Dé-ci-vi-li-sa-tion. Jamais je n’avais entendu ce mot.
« Civilisation », oui. C’est « l’ensemble des caractères communs aux sociétés les plus complexes ; c’est l’ensemble des acquisitions des sociétés humaines ». Ça je connais. Mais ce même mot, affublé du préfixe « dé », exprimant la cessation d’un état ou d’une action, ce n.f, qui est un néologisme, qui signifie « Détruire la civilisation, y porter atteinte », ça, j’inconnais au bataillon.
Me revint alors cette autre allocution résidentielle, clamée le 17 avril dernier, juste avant que je ne m’assoupisse pour un peu plus d’un mois :
« Nous avons devant nous 100 jours d’apaisement, d’unité, d’ambition et d’action au service de la France. »
Alors, je récupérai ma fronde, ramassai quelques pierres au fond d’une flaque et me mis à dézinguer tous les drones qui passaient à ma portée. Un bon ball-trap post-printanation, ça vous revigore son pangolin. Deux heures plus tard, je commençai à écrire cette chronique, en notant dans mon Moleskine noir ligné, les définitions suivantes :
- Apaisement : n. m. Retour à la paix, au calme.
- Unité : n. f. État de ce qui est un. Chose qui est une.
- Ambition : n. f. Désir ardent d’obtenir les biens qui peuvent flatter l’amour-propre (pouvoir, honneurs, réussite, etc.).
- Action : n. f. Ce que fait quelqu’un et par quoi il réalise une intention ou une impulsion.

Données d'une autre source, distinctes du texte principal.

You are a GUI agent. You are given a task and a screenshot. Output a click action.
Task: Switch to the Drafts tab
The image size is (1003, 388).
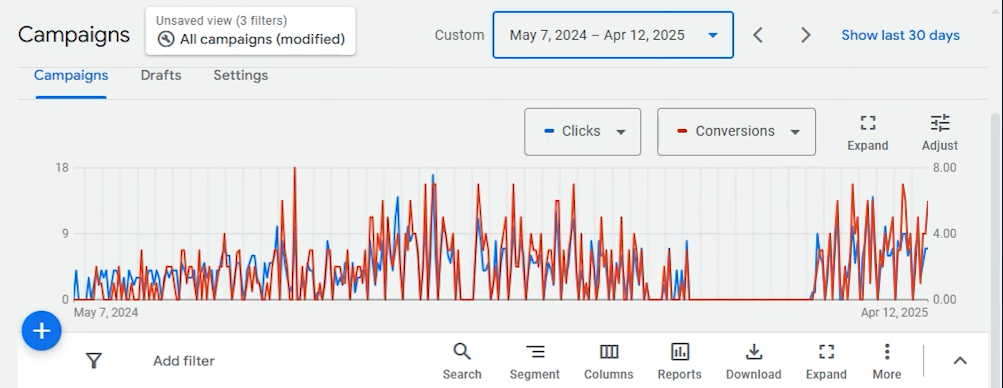[161, 75]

Mots dynamiques, positifs, sensés rassurer le péquin. Mots-chloroformes.
Soudain, une autre voix descendit des nuages, diffusée par de nouveaux drones : « Quand il y a des phénomènes d’ensauvagement, quand l’école ne parvient plus à transmettre les savoirs, quand il y a une entreprise de déconstruction culturelle, nous assistons à un processus de décivilisation. »
Le ciel de la cité était maintenant saturé d’engins de propagande, financés par les différents partis politiques. Ces faux bourdons vrombissant de messages, de slogans de plus en plus clivants, de plus en plus effrayants avaient envahi l’espace public comme des essaims de mauvais augure, des apôtres du déclin, des annonciateurs de jours sombres et de chaos monstrueux.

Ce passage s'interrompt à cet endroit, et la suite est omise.